End of easy-cash era is going to hurt
LONDON, Feb 1 (Reuters) - (This Feb. 1 story has been corrected to fix the name of CIO in the "Going Private" section to Nicoll from Nicole)
The end of the easy-cash era is over and its impact yet to be felt on world markets, hopeful that the pain of aggressive rate hikes and high inflation has passed.
U.S. and UK central banks are unwinding stimulus further by offloading bonds they hold, and the European Central Bank will join them soon. Nomura estimates the balance sheets of the three banks will shrink by $3 trillion this year.
Tech stocks and crypto currencies look vulnerable. They are among risky assets that soared as cash pumped out by central banks fighting weak inflation in recent years searched for a home.

_Raw data_
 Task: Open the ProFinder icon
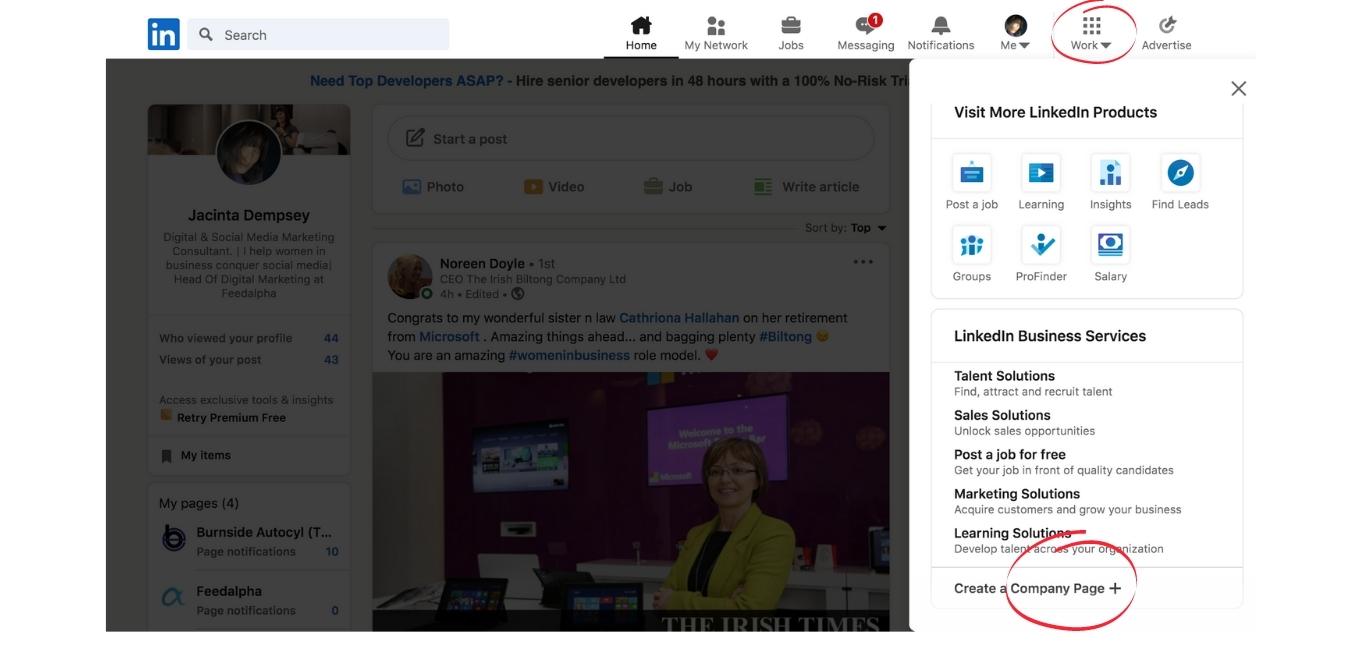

_Stated task A_
From the article on the end of the easy-cash era, reproduce the passage starting with "End of easy-cash" and going on through "inflation has passed.".
_Stated task B_
Answer the following questions using the article on the end of the easy-cash era:
(i) By how much does Nomura estimate the balance sheets of the three central banks will shrink this year?
(ii) Which central bank will soon join the U.S. and UK central banks in offloading bonds?
(iii) According to the correction note, to what name was the CIO's name corrected?
_Stated task C_
List every organization that the article on the end of the easy-cash era mentions by proper name.

_Written solution A_
End of easy-cash era is going to hurt
LONDON, Feb 1 (Reuters) - (This Feb. 1 story has been corrected to fix the name of CIO in the "Going Private" section to Nicoll from Nicole)
The end of the easy-cash era is over and its impact yet to be felt on world markets, hopeful that the pain of aggressive rate hikes and high inflation has passed.

_Written solution B_
(i) $3 trillion.
(ii) The European Central Bank.
(iii) Nicoll.

_Written solution C_
Reuters
Nomura
European Central Bank